### Action item
Beginning with the first line, transcribe the entries below exactly through the line containing "Мішки для пилососів (457, 2320)", inclusive.

(Data for processing begins)

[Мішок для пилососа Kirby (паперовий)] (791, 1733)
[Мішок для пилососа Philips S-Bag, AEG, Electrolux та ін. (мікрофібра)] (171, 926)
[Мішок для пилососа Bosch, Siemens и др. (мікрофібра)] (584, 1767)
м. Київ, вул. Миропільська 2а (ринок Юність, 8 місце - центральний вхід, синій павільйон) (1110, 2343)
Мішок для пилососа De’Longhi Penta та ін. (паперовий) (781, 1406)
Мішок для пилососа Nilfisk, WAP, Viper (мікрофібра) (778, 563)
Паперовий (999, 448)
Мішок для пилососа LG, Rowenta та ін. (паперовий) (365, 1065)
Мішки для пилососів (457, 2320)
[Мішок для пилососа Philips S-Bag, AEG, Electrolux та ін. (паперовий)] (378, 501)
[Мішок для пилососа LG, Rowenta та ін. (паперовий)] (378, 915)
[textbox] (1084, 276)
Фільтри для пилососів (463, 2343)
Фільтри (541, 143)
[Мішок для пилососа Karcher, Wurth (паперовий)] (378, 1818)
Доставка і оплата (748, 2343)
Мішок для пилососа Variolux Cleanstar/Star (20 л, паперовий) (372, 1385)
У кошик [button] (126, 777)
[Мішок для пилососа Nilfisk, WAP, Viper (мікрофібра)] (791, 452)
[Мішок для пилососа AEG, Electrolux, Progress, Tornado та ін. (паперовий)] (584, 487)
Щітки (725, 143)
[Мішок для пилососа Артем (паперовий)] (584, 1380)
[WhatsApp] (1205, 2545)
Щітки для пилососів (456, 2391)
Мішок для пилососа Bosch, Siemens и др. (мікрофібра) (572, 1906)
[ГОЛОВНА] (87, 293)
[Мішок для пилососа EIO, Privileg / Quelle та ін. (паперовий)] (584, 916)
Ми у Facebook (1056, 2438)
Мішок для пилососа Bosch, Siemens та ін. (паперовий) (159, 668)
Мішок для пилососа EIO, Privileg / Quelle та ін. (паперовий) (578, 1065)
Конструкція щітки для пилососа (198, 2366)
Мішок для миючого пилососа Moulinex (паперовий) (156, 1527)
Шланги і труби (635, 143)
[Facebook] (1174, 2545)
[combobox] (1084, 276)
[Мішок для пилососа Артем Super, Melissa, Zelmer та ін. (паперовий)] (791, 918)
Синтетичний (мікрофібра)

(Data for processing ends)

### Answer box
[Мішок для пилососа Kirby (паперовий)] (791, 1733)
[Мішок для пилососа Philips S-Bag, AEG, Electrolux та ін. (мікрофібра)] (171, 926)
[Мішок для пилососа Bosch, Siemens и др. (мікрофібра)] (584, 1767)
м. Київ, вул. Миропільська 2а (ринок Юність, 8 місце - центральний вхід, синій павільйон) (1110, 2343)
Мішок для пилососа De’Longhi Penta та ін. (паперовий) (781, 1406)
Мішок для пилососа Nilfisk, WAP, Viper (мікрофібра) (778, 563)
Паперовий (999, 448)
Мішок для пилососа LG, Rowenta та ін. (паперовий) (365, 1065)
Мішки для пилососів (457, 2320)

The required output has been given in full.